War Horses

After Thursday’s class, I began looking at more war posters. While most follow the same persuasion of calling out a horse posterman’s honor and duty, there were some that were a bit more obscure. One recurring set of posters that kept showing up had to do with helping wounded or shell shocked horses. Though we usually only think about the men that were killed, wounded, or contracted PTSD, there was also a vast amount of animals that were also subjected to the horrors of the great war. I thought that this was interesting, mainly because it was something I had never even considered; WWI still required men to ride horses. It is estimated that over 1.2 million horses and mules were used in world war 1, of which nearly half of them died. The “Blue Cross” was an organization that helped greatly with the treatment of horses that had been sent to the hellish trenches. In this poster, I thought it was interesting that it shows war as a horror, rather than the usual honor and duty propaganda. The horse appears to be greatly distressed, as you can see through his expression. There also seems to be a raging and chaotic battle behind him that he only wants to escape. This poster, more than any other that I saw, was actually the most true. War is truly a horror, but not just to the horses. What the poster did not show was the man riding him who is most likely just as scared as the horse. Both are either about to die or at least never be the same. While this poster shows war in its true colors, it is also a reminder that it was not just men that went through it. I can not even fathom how traumatic it would be for both men and horses to be in those trenches.
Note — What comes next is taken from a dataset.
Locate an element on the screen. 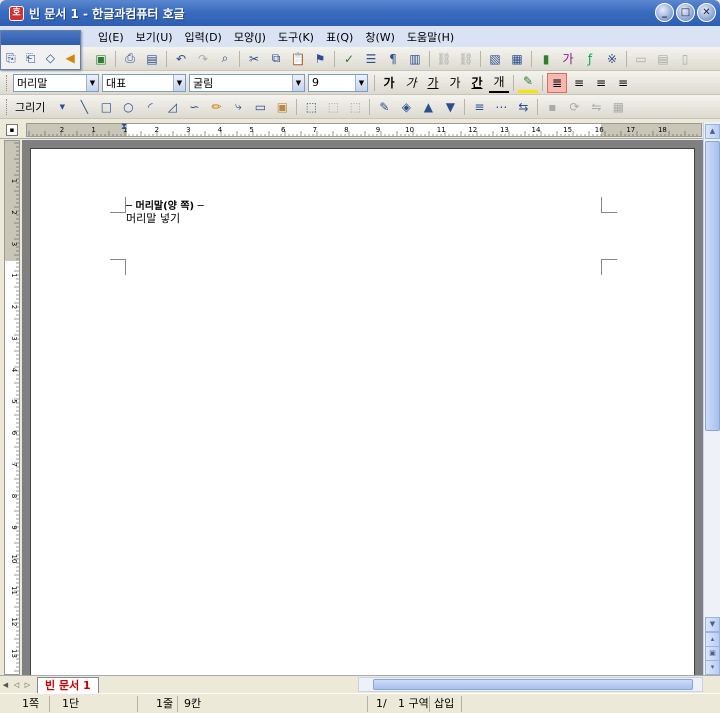 This screenshot has height=713, width=720. next-tab-icon: ▷ is located at coordinates (28, 685).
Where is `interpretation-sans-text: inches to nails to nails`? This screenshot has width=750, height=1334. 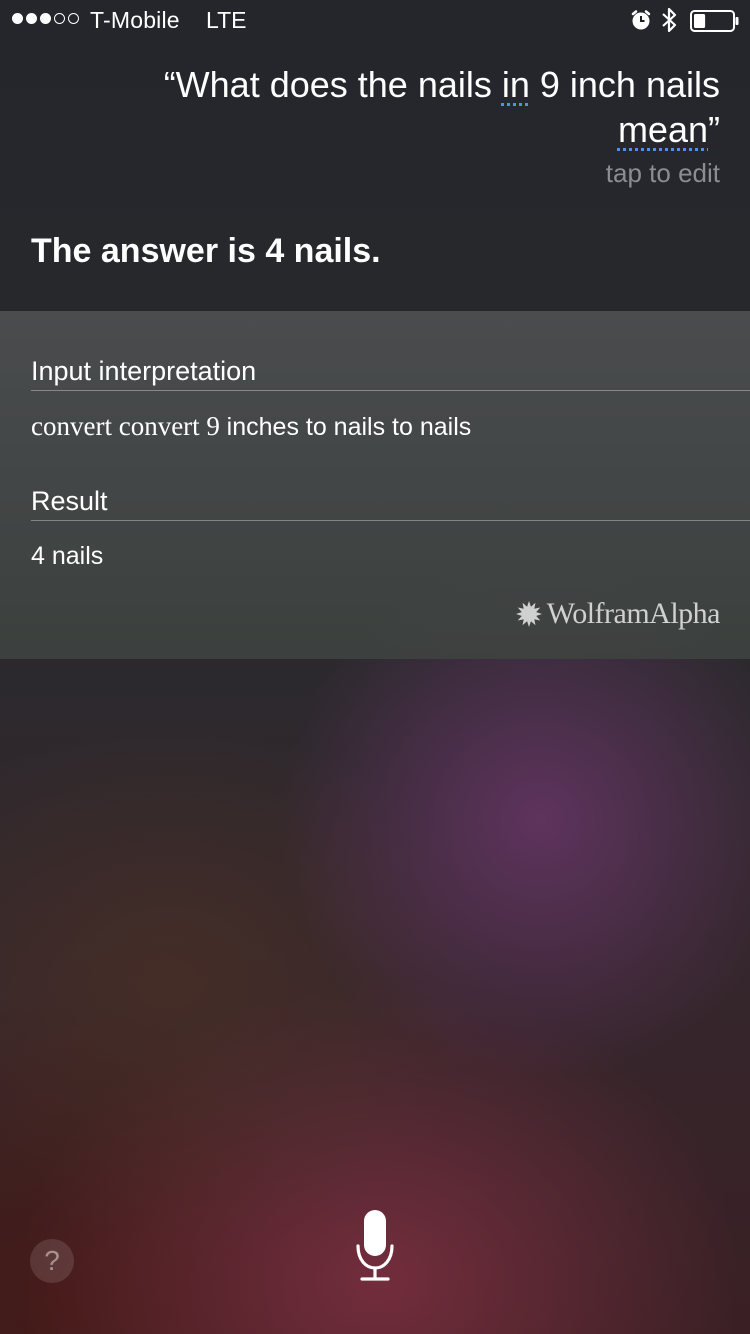
interpretation-sans-text: inches to nails to nails is located at coordinates (349, 427).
The explosions, machine guns, trenches, and every other PTSD causing thing on the battlefield was just as hard on the horses. The famous painting below, called “Goodbye Old Man” is a perfect example. The horse in the painting is dying terrified on the battlefield, with only his rider to comfort him in his last moments. The horse does not want to be there. The other soldiers are yelling for the man to just leave him, probably because there are more important things going on than a dying horse. In a matter of moments the horse will be nothing more than a prop in this battle torn  wasteland. These posters are very significant because they are a reminder that man is not the only species that can be harmed physically or psychologically in war. Goodbye old mate 3


One thought on “War Horses

  1. Timmy, Your post makes an important contribution to the contexts of WWI. It strikes me that you might be inclined toward looking into some of the emerging scholarship on animals and ethics. Lauren Berlant and Martha Nussbaum are both ethicists who have done some work on the representation of animals.